The vineyards of God
In his message for the World Day of Prayer for Vocations, Pope Francis describes the vocation to the truly Christian life — consecrated and lay — as “a fruit that ripens in a well-cultivated field of mutual love that becomes mutual service, in the context of an authentic ecclesial life”.
“Our prayers for good vocations to the priesthood, the religious life and the permanent diaconate must be intensified.”
The pope designates Vocations Sunday — this year on May 11 — to all Catholics. We all are called to service.
Of course, vocations to the priesthood and religious life remain essential. Vocations to the consecrated life must be strongly promoted and supported. The many options by which a young person can live the consecrated life must be made known.
This week’s miscellaneous advertisements in which religious orders, for both men and women, showcase their charism, provides a helpful overview of many different ways in which a young man or woman may answer God’s call to the consecrated life.
In his message, Pope Francis also identifies married life as a valid vocation. But married men may also discern the call to the altar, which they can answer through the office of the permanent diaconate, a vocation which sometimes receives less recognition than it merits. It, too, must be promoted, especially in areas where access to the sacraments is restricted by the scarcity of priests.
Our prayers for good vocations to the priesthood, the religious life and the permanent diaconate must be intensified.
Many Catholic observers see a crisis in the vocation figures in the West. The prospect of fewer Masses and more churches closing down certainly is cheerless. However, a shortage of priests and religious also provides an opportunity for the laity to follow Jesus’ call to work in his vineyards.
Indeed, perhaps the vocations crisis is a sign from the Holy Spirit that the laity now is called to perform many of the functions hitherto left to priests and religious.
Pope St John Paul II defined the Church’s demand on the faithful in his 1988 apostolic exhortation Christifidelis laici.

#### RAW RECORDS
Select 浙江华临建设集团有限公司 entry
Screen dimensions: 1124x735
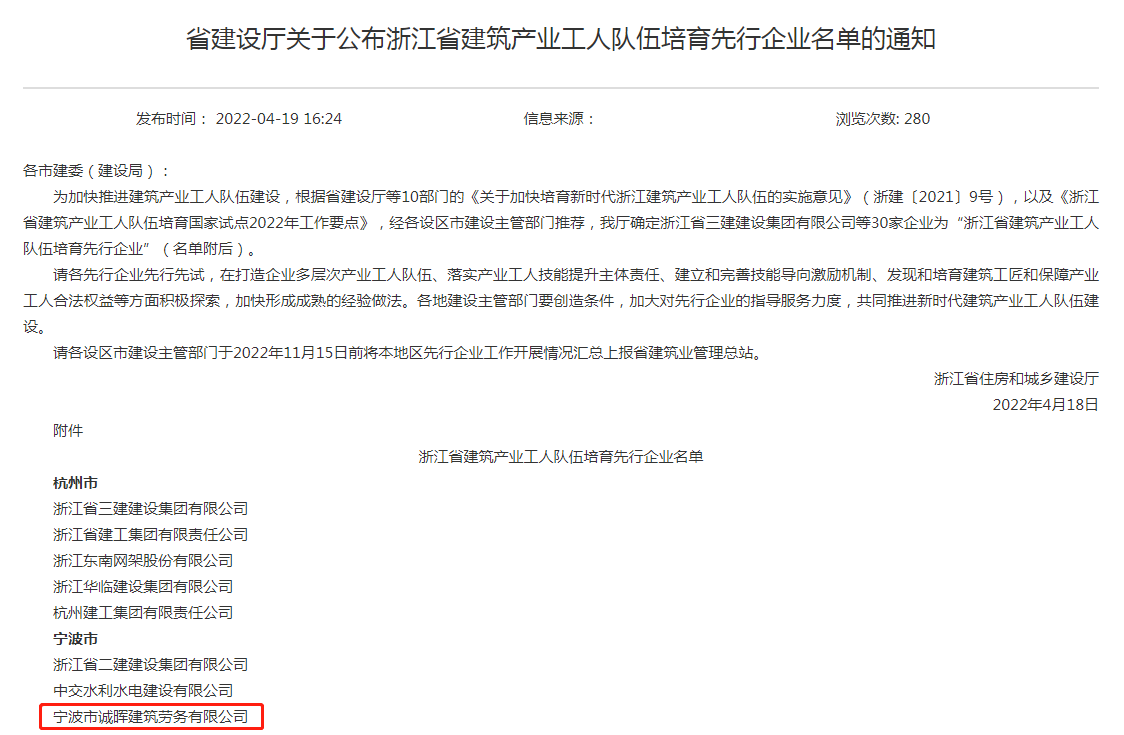pos(143,587)
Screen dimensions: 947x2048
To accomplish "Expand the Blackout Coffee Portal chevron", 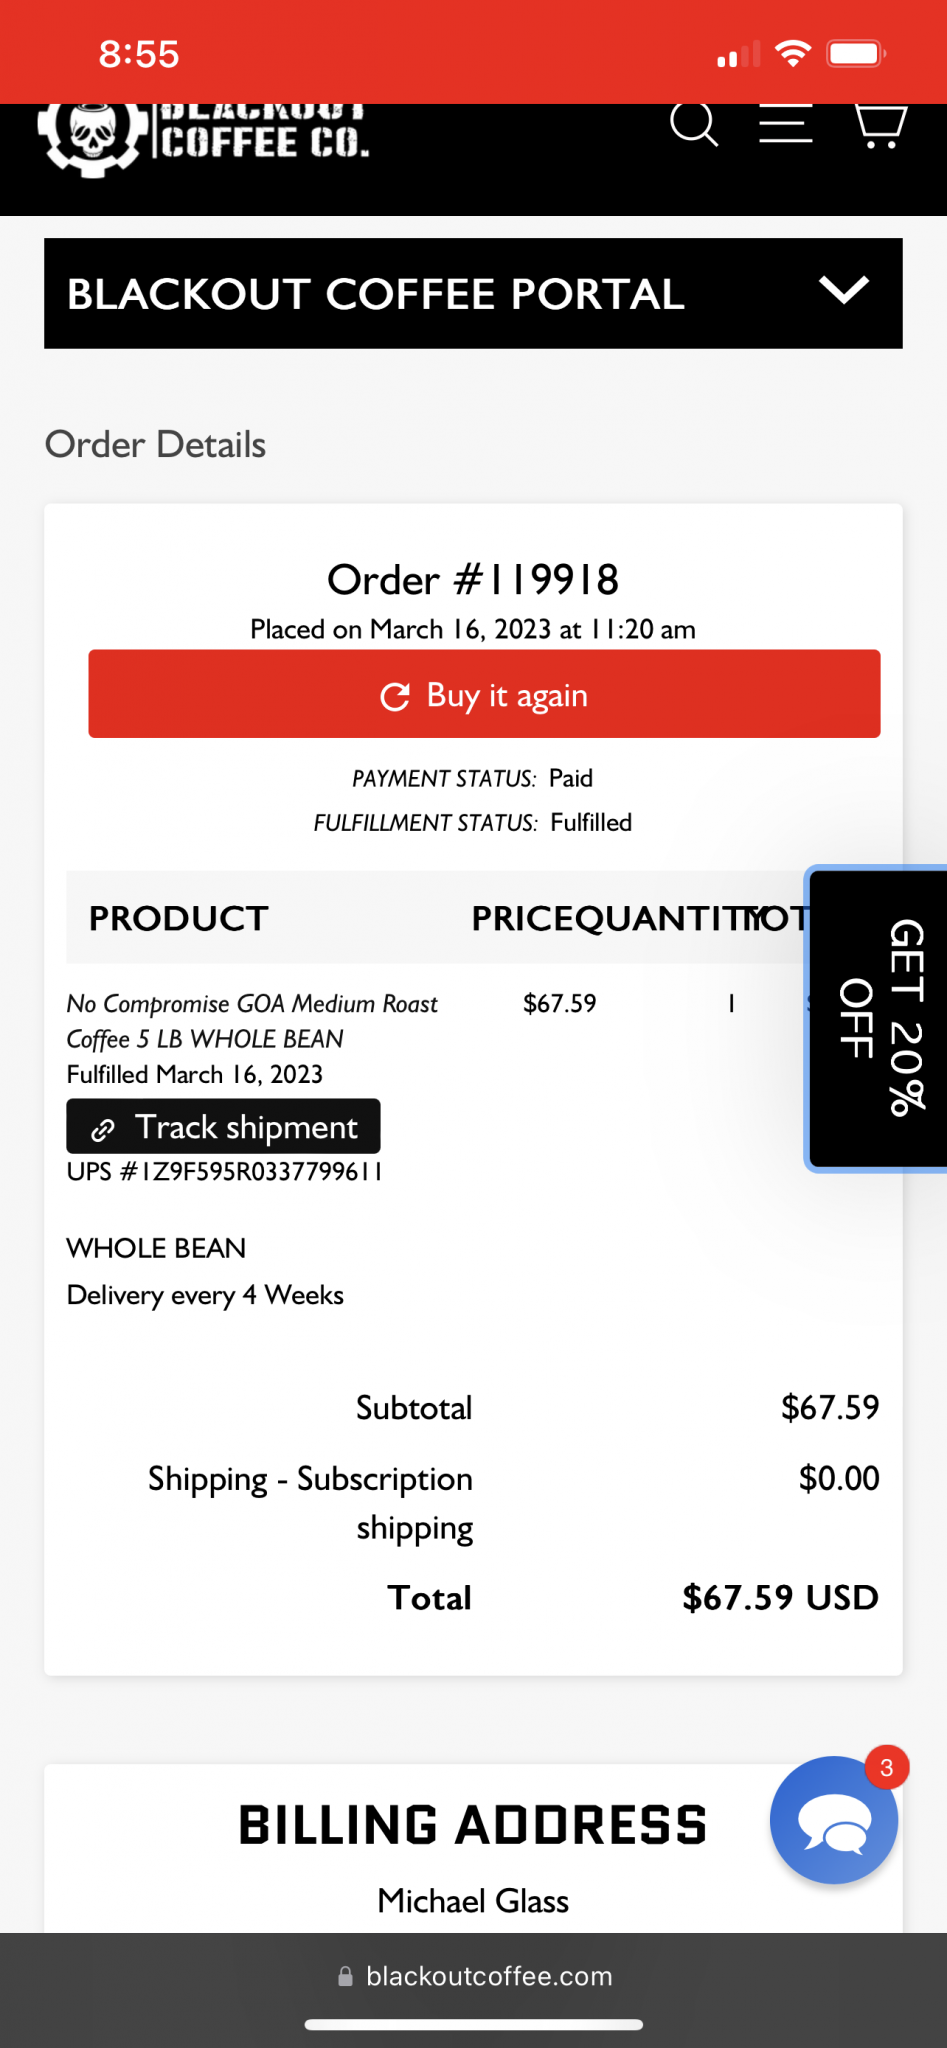I will 844,291.
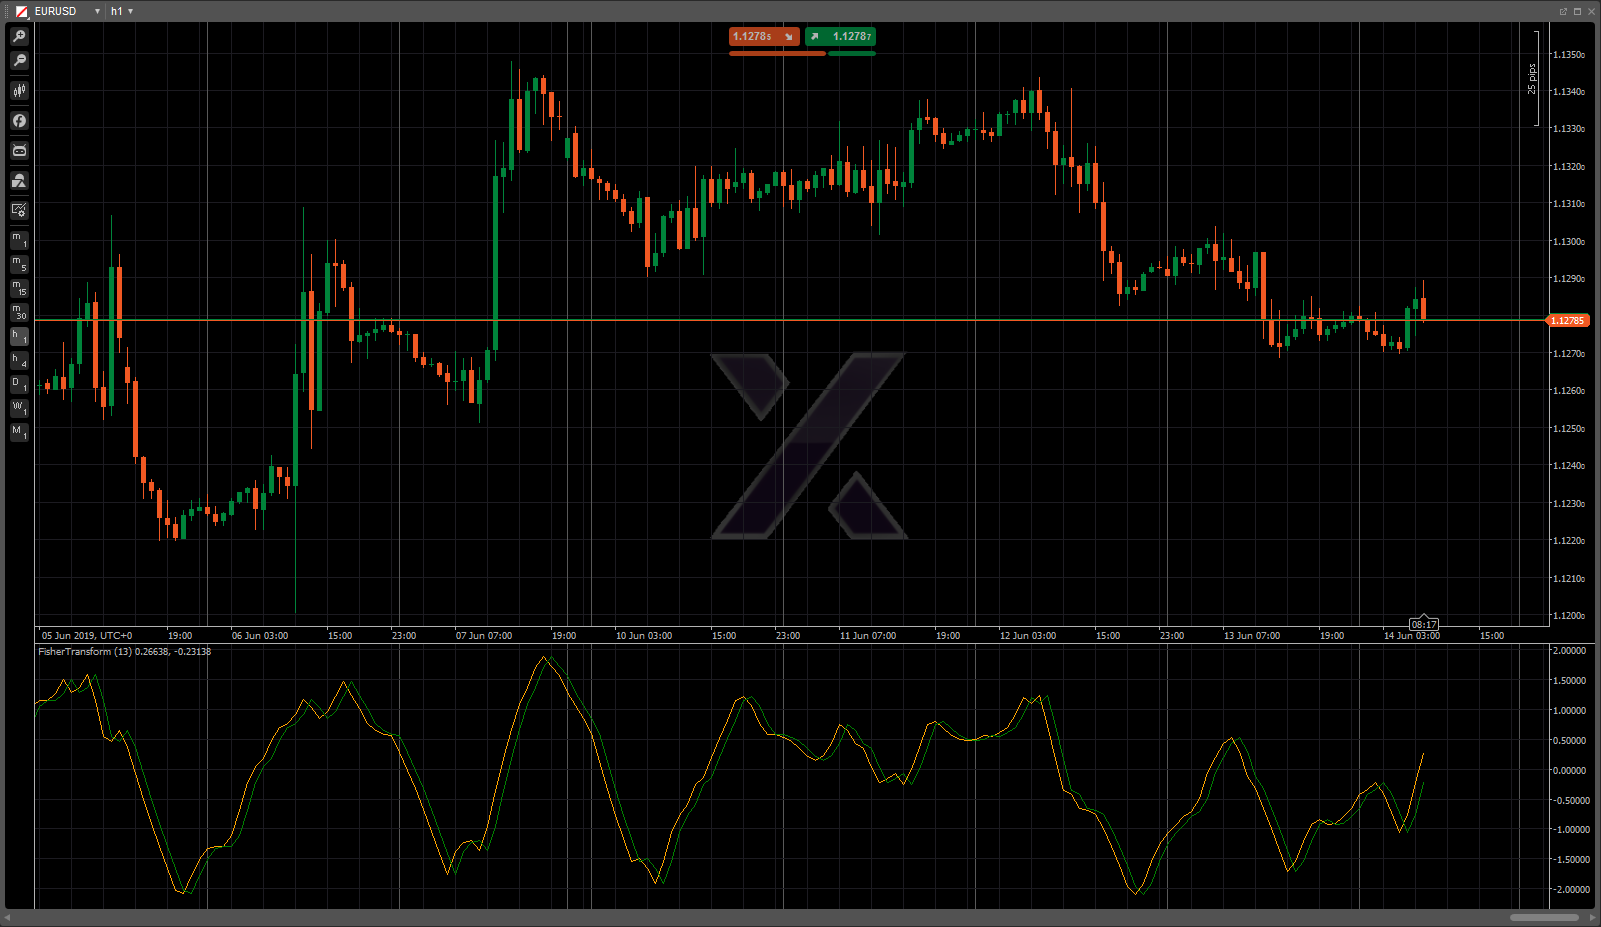Click the zoom in magnifier icon

click(19, 36)
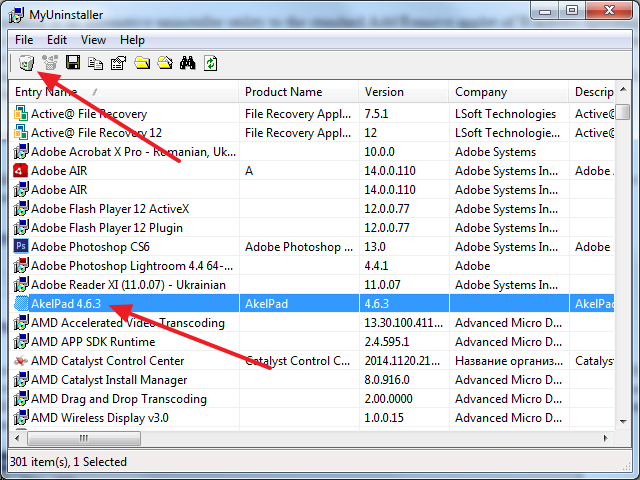Open the File menu

(24, 40)
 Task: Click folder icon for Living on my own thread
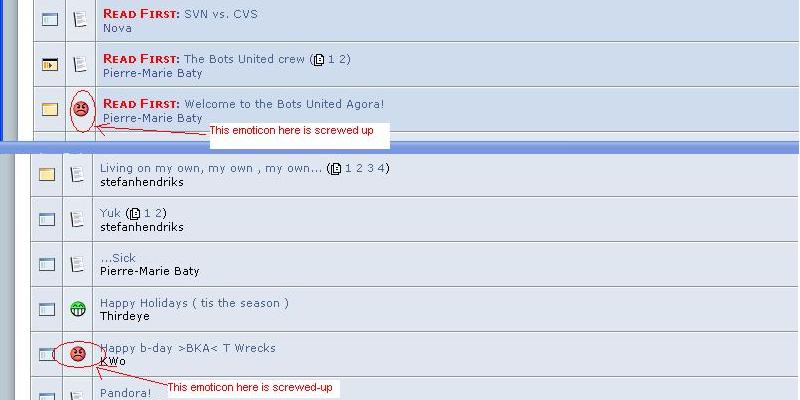tap(47, 174)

#### REQUEST 1
Answer these questions using the editorial on vocations:
(a) On what date does Vocations Sunday fall this year?
(b) Through which office can married men answer the call to the altar?
(c) In what year did Pope St John Paul II issue Christifidelis laici?
#### REQUEST 2
The editorial on vocations says prayers for good vocations to certain callings must be intensified. List every such calling it names.
#### REQUEST 3
Copy the passage of the editorial on vocations from "Many Catholic observers" up to and including "exhortation Christifidelis laici.".

#### ANSWER 1
(a) May 11
(b) The permanent diaconate
(c) 1988

#### ANSWER 2
- The priesthood
- The religious life
- The permanent diaconate

#### ANSWER 3
Many Catholic observers see a crisis in the vocation figures in the West. The prospect of fewer Masses and more churches closing down certainly is cheerless. However, a shortage of priests and religious also provides an opportunity for the laity to follow Jesus’ call to work in his vineyards.
Indeed, perhaps the vocations crisis is a sign from the Holy Spirit that the laity now is called to perform many of the functions hitherto left to priests and religious.
Pope St John Paul II defined the Church’s demand on the faithful in his 1988 apostolic exhortation Christifidelis laici.